I just got off the phone following an interview with Indiewire. I was mealy-mouthed and unfocused, a good reminder that it’s never easy to talk about a script, even if you’re the one that wrote it. So that would be a bit of a stumble out of the gate for my push to get my new script The Garden made. It’s my first entry. My blog-voice is unformed. This may be a bit like a comedian’s first stab at stand-up: awkward for everyone. Long….blank….stares…..

This first entry is supposed to be about my prep for the IFP Project Forum, which for the most part involves getting my laundry done so I’ll have socks. I live in Middletown, CT and so do all my socks, so I have to make sure they’re clean before I get to NY — I’ll be crashing with friends who don’t have laundry facilities, so I can’t bungle this. The future of independent film is in the balance. Or at least the future of one independent film.

I teach film production at Wesleyan University, an oasis for cinema lovers. I love it here, no one’s jaded, they’re all hopped up on movies and we get to talk about them all year long. Much better than my job at the movie theater, though I did learn through a short tenure at Regal Cinemas that since hot-dog buns and nacho cheese were free for employees, but not hot dogs or chips, you could, when hungry, make yourself what they call in the biz, a “cheezy-bun.” One of the drawbacks of living out here in CT is that aside from my students and my faculty cohorts, I think I might be the only filmmaker in Middletown. Hard to get gaffers tape up here, nothing but tumbleweeds. It makes me all the more thankful to get selected for the Project Forum. It’s my only option to meet people. It’s a little sad really.

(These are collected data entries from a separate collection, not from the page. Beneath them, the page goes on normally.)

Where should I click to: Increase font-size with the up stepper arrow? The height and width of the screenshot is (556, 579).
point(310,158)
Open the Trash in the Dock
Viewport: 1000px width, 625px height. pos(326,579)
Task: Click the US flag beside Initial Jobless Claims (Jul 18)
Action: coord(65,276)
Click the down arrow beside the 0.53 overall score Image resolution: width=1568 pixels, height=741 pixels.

I’m going to the IFP to sell my new project to America and all foreign territories.

The script is called The Garden. It’s is a comedy about passive-aggressive relationships in a yoga center. It’s based on stories I heard over the years from my wife who used to work on the management team of a yoga chain. Judy, the main character, has an epiphany and decides yoga can’t be mass-produced and marketed like McDonalds; she decides to give yoga away for free, turning their strip-mall studio into a commune that runs on that old chestnut, the barter system. They rip up the floor, start planting gardens, even dig a well — they try to make a “perfect world.” This turns out to be a terrible idea.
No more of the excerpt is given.